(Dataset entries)
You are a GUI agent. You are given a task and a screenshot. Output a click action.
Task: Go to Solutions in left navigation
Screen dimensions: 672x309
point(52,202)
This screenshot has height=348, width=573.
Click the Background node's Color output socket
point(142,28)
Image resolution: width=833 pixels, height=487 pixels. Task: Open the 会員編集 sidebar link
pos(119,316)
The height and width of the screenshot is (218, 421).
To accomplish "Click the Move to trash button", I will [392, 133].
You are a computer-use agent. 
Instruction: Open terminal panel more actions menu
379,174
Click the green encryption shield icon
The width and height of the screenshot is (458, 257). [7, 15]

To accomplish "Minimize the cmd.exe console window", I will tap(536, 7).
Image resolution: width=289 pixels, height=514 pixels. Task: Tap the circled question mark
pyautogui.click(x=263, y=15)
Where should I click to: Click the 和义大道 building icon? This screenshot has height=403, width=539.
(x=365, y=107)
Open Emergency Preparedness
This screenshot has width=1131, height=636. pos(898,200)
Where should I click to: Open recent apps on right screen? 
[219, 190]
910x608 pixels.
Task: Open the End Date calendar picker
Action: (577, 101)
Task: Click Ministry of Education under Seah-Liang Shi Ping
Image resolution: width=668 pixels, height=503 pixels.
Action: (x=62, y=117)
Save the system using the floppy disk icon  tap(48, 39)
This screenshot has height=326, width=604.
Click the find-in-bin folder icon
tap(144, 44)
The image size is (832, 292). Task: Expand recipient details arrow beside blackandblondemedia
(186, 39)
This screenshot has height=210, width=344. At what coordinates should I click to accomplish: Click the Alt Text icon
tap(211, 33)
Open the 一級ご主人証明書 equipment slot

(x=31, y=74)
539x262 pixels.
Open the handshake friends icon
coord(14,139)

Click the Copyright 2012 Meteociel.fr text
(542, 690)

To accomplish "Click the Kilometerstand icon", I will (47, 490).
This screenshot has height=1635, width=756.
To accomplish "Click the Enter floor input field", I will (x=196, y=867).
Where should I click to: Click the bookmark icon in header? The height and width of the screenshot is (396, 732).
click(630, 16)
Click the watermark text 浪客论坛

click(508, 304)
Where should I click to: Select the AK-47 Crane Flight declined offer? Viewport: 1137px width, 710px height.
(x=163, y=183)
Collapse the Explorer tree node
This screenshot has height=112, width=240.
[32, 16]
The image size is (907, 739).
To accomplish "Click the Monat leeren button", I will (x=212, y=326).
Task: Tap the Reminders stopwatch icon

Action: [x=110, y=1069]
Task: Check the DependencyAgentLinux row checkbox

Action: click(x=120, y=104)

» **AIM OF THE TASK**
Write out all of the entries above, exactly and in full.

» **COMPLETED TASK**
You are a GUI agent. You are given a task and a screenshot. Output a click action.
Task: Go to Solutions in left navigation
Screen dimensions: 672x309
point(52,202)
This screenshot has height=348, width=573.
Click the Background node's Color output socket
point(142,28)
Image resolution: width=833 pixels, height=487 pixels. Task: Open the 会員編集 sidebar link
pos(119,316)
The height and width of the screenshot is (218, 421).
To accomplish "Click the Move to trash button", I will [392, 133].
You are a computer-use agent. 
Instruction: Open terminal panel more actions menu
379,174
Click the green encryption shield icon
The width and height of the screenshot is (458, 257). [7, 15]

To accomplish "Minimize the cmd.exe console window", I will tap(536, 7).
Image resolution: width=289 pixels, height=514 pixels. Task: Tap the circled question mark
pyautogui.click(x=263, y=15)
Where should I click to: Click the 和义大道 building icon? This screenshot has height=403, width=539.
(x=365, y=107)
Open Emergency Preparedness
This screenshot has width=1131, height=636. pos(898,200)
Where should I click to: Open recent apps on right screen? 
[219, 190]
910x608 pixels.
Task: Open the End Date calendar picker
Action: (577, 101)
Task: Click Ministry of Education under Seah-Liang Shi Ping
Image resolution: width=668 pixels, height=503 pixels.
Action: (x=62, y=117)
Save the system using the floppy disk icon  tap(48, 39)
This screenshot has height=326, width=604.
Click the find-in-bin folder icon
tap(144, 44)
The image size is (832, 292). Task: Expand recipient details arrow beside blackandblondemedia
(186, 39)
This screenshot has height=210, width=344. At what coordinates should I click to accomplish: Click the Alt Text icon
tap(211, 33)
Open the 一級ご主人証明書 equipment slot

(x=31, y=74)
539x262 pixels.
Open the handshake friends icon
coord(14,139)

Click the Copyright 2012 Meteociel.fr text
(542, 690)

To accomplish "Click the Kilometerstand icon", I will (47, 490).
This screenshot has height=1635, width=756.
To accomplish "Click the Enter floor input field", I will (x=196, y=867).
Where should I click to: Click the bookmark icon in header? The height and width of the screenshot is (396, 732).
click(630, 16)
Click the watermark text 浪客论坛

click(508, 304)
Where should I click to: Select the AK-47 Crane Flight declined offer? Viewport: 1137px width, 710px height.
(x=163, y=183)
Collapse the Explorer tree node
This screenshot has height=112, width=240.
[32, 16]
The image size is (907, 739).
To accomplish "Click the Monat leeren button", I will (x=212, y=326).
Task: Tap the Reminders stopwatch icon

Action: [x=110, y=1069]
Task: Check the DependencyAgentLinux row checkbox

Action: click(x=120, y=104)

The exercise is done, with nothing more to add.